◆ **Extrait fourni**

Rappeur et beatmaker sont sur la bonne voie : non-seulement la paire se complète-t-elle dans sa démarche musicale, mais encore la sortie d’un premier album intitulé Les gradins souligne-t-elle un mariage heureux entre des paroles engagées et des sonorités qui enveloppent.
Les deux souhaitent se démarquer et se surpasser à travers leur art. Les gradins, c’est un projet multidisciplinaire se métamorphosant au rythme des leurs passions respectives; Kirouac (Paul Provencher) a collaboré avec l’artiste Benjamin Gagné pour la création d’une bande-dessinée, alors que Kodakludo (Ludovic Rolland-Marcotte) a dirigé un album photo, rappelant cette idée que la musique peut et doit créer des images.
Alors qu’ils se sont rencontrés sur les bancs d’écoles lors d’études cinématographiques, les deux amis ont continué de nourrir une chimie qui ferait des jaloux. Il est aisé de prévoir qu’ils récolteront applaudissements et acclamations, physiquement ou virtuellement.

◆ **Consigne**
Les affirmations suivantes concordent-elles avec l’extrait sur l’album Les gradins ? Répondez par oui ou non à chacune, en citant les mots de l’extrait qui tranchent.
1. Les gradins est le premier album du duo.
2. Kodakludo a réalisé une bande dessinée avec Benjamin Gagné.
3. Les deux amis se sont rencontrés pendant des études de musique.

◆ **Lignes extraites**
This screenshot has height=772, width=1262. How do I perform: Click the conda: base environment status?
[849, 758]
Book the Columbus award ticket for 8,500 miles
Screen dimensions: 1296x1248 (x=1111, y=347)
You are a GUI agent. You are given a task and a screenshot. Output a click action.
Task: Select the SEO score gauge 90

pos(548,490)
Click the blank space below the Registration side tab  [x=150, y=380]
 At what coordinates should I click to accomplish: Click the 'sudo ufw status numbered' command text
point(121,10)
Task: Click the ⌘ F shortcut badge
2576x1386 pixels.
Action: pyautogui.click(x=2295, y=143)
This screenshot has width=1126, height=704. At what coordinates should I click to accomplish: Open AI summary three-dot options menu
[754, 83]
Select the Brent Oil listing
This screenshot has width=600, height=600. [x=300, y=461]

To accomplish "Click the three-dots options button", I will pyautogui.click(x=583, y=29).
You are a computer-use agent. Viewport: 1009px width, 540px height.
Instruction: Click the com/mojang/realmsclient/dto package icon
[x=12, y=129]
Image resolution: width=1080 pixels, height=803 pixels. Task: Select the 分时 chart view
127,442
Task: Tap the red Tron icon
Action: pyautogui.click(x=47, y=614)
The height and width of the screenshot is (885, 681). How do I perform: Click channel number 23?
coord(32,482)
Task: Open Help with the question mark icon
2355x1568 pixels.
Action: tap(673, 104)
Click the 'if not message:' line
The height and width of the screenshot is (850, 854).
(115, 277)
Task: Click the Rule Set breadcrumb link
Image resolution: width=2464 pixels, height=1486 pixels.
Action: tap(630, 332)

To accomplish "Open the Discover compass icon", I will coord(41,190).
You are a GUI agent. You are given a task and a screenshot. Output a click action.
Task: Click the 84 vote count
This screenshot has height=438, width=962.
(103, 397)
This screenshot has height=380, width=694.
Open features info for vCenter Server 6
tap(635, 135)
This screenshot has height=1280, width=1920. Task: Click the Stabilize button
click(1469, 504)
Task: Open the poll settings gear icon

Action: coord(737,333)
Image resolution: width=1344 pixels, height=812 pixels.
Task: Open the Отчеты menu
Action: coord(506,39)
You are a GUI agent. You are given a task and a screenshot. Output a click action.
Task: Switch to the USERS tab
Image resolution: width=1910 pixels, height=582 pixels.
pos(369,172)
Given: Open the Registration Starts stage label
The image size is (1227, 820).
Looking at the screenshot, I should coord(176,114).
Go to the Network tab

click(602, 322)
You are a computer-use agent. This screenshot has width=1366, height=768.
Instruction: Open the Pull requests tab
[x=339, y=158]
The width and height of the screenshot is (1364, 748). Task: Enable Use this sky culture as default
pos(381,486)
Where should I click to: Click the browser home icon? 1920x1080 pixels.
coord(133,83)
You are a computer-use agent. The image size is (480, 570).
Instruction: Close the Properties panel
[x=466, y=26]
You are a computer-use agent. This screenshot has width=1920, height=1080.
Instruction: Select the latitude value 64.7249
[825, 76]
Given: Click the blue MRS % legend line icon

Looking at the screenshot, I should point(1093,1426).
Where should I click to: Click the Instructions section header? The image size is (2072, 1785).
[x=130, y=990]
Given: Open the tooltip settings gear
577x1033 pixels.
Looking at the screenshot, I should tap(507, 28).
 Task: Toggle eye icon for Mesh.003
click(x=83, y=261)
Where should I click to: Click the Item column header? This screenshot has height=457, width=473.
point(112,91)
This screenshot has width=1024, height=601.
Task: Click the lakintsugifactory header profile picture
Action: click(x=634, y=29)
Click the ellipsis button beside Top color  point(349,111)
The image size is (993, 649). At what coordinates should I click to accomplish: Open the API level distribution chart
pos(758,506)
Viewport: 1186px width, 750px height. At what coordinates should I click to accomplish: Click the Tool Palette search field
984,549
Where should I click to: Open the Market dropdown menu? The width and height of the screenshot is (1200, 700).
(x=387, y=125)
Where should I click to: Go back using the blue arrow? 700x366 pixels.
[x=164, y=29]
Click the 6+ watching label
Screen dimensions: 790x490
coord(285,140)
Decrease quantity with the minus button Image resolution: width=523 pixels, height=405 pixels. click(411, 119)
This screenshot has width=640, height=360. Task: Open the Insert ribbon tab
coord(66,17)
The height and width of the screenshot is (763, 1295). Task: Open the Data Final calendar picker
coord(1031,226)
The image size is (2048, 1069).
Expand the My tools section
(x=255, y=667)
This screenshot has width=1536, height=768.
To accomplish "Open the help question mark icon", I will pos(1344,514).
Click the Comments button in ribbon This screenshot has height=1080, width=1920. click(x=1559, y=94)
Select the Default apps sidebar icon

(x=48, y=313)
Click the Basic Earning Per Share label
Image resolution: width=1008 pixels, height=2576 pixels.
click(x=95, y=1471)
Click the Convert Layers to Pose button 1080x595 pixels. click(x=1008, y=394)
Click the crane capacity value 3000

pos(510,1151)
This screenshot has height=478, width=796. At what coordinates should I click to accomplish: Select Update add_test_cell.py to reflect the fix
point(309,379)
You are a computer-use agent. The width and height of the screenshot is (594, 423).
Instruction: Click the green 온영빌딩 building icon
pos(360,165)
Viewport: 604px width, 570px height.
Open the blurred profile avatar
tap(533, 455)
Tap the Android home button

◆ **Réponse**
1. Oui : « la sortie d’un premier album intitulé Les gradins »
2. Non : « Kirouac (Paul Provencher) a collaboré avec l’artiste Benjamin Gagné pour la création d’une bande-dessinée »
3. Non : « lors d’études cinématographiques »